The vast number of parallel operations required for exascale presents a particular challenge for measurement and analysis.
“We’re building tools that are very different from what’s been built in the past,” Mellor-Crummey said. “It’s a billion threads, each doing a billion things a second, and we’ve got to measure it and figure out what’s going wrong. How can we analyze all the measurements we collect and do it fast enough? We’ve got to build our own parallel applications to process all this performance data and our own visualizations as well. But I’m confident in our approach.”
The ECP scientists ultimately envision a rich, diverse ecosystem of software for exascale, where advanced libraries for math, visualization, and data analytics build upon these foundational programming models and tools to provide the versatile capabilities needed by scientific applications teams.
“The developers of reusable software libraries are pushing new frontiers of research in algorithms and data structures to exploit emerging architectural features, while relying on these advances in compilers and performance tools,” said Lois Curfman McInnes, a senior computational scientist at Argonne and deputy director of software technology for the ECP. “Developers of applications and libraries will leverage these new features in programming models, compilers, and development tools in order to advance their software on emerging architectures, while also providing important feedback about their wish lists for future functionality.”
That work won’t end when Frontier and Aurora or the third planned exascale system, El Capitan at Lawrence Livermore National Laboratory in California, are stood up. The next generation of exascale will need fine-tuning, and so will whatever comes next—whether zettascale, quantum, or neuromorphic computing.

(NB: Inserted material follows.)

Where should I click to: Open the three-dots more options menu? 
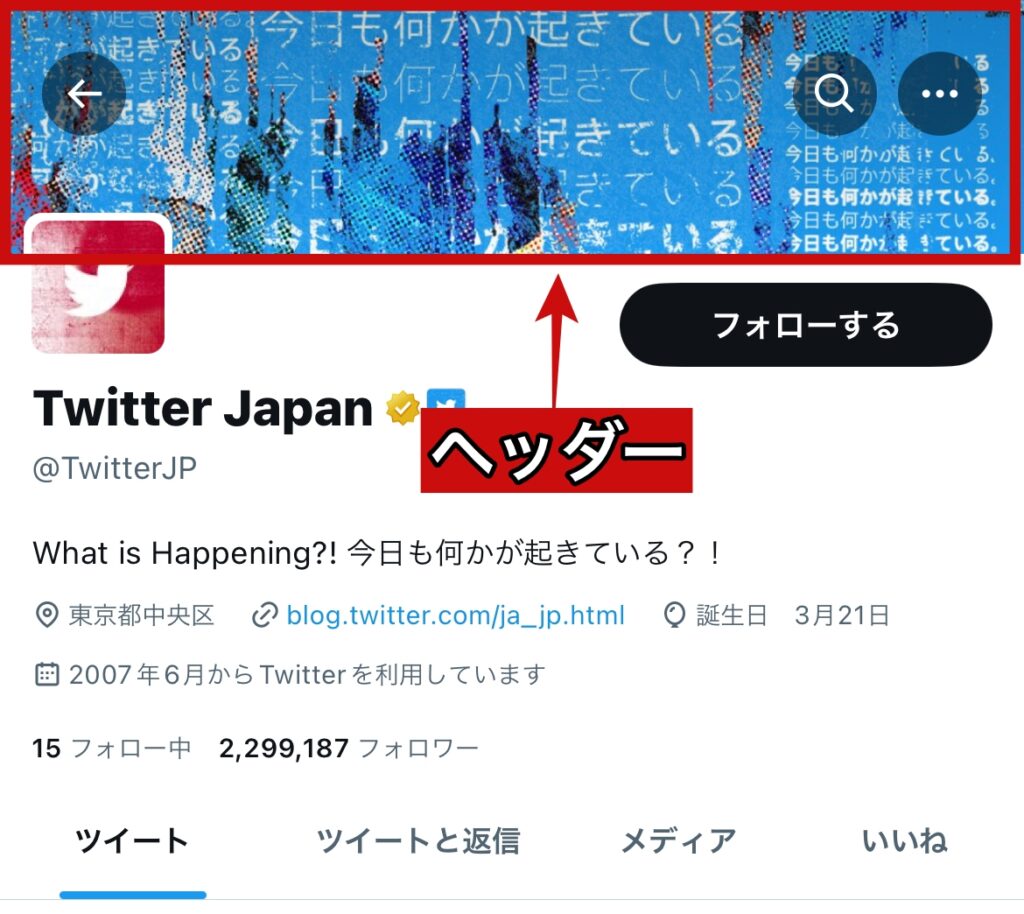point(939,94)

“The goal has always been that what we’re building would still translate onto the newer systems,” said Vetter, the software technology tools manager. “It’s hard to understand if what we’re doing now would apply as far out as quantum, but for some of the next generation systems, we can anticipate what the software architectures need to look like, and we’ve got people doing active research trying to find solutions. In some cases, we’re not even looking at the same questions. There are too many fun things to do, too many possibilities to ever think about stopping.”

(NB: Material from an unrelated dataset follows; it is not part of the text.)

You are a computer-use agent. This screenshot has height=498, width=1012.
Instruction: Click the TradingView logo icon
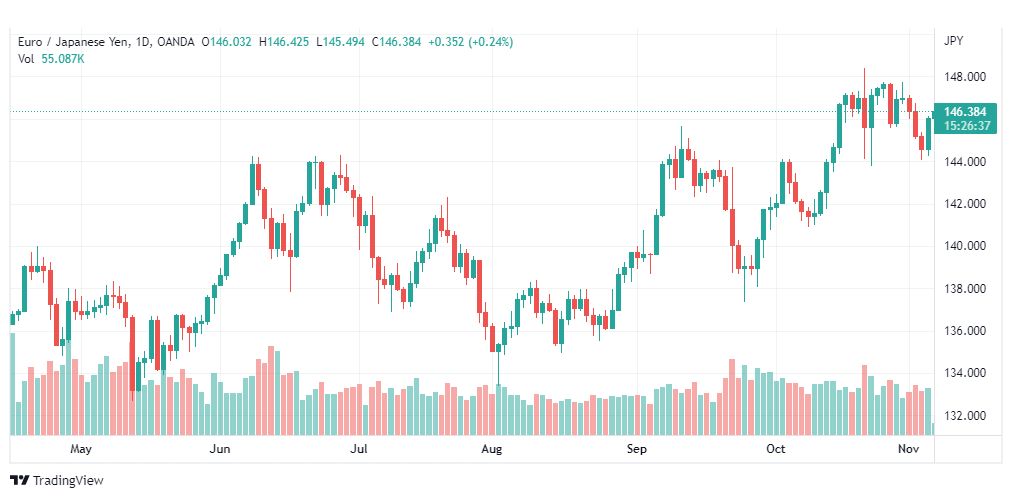(x=20, y=481)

The problems to be solved won’t stop, either. The scientists wouldn’t have it any other way.
“This is the nature of high-performance computing,” said Heroux, the ECP’s software technology director. “We’re always trying to get more performance and innovate new ways to get that, always bringing in new technology. It’s like building racecars: Racing is grabbing onto the edge of disaster and not letting go, progressively reaching further as we try to go faster. We’re always on the edge. That’s where we want to be.”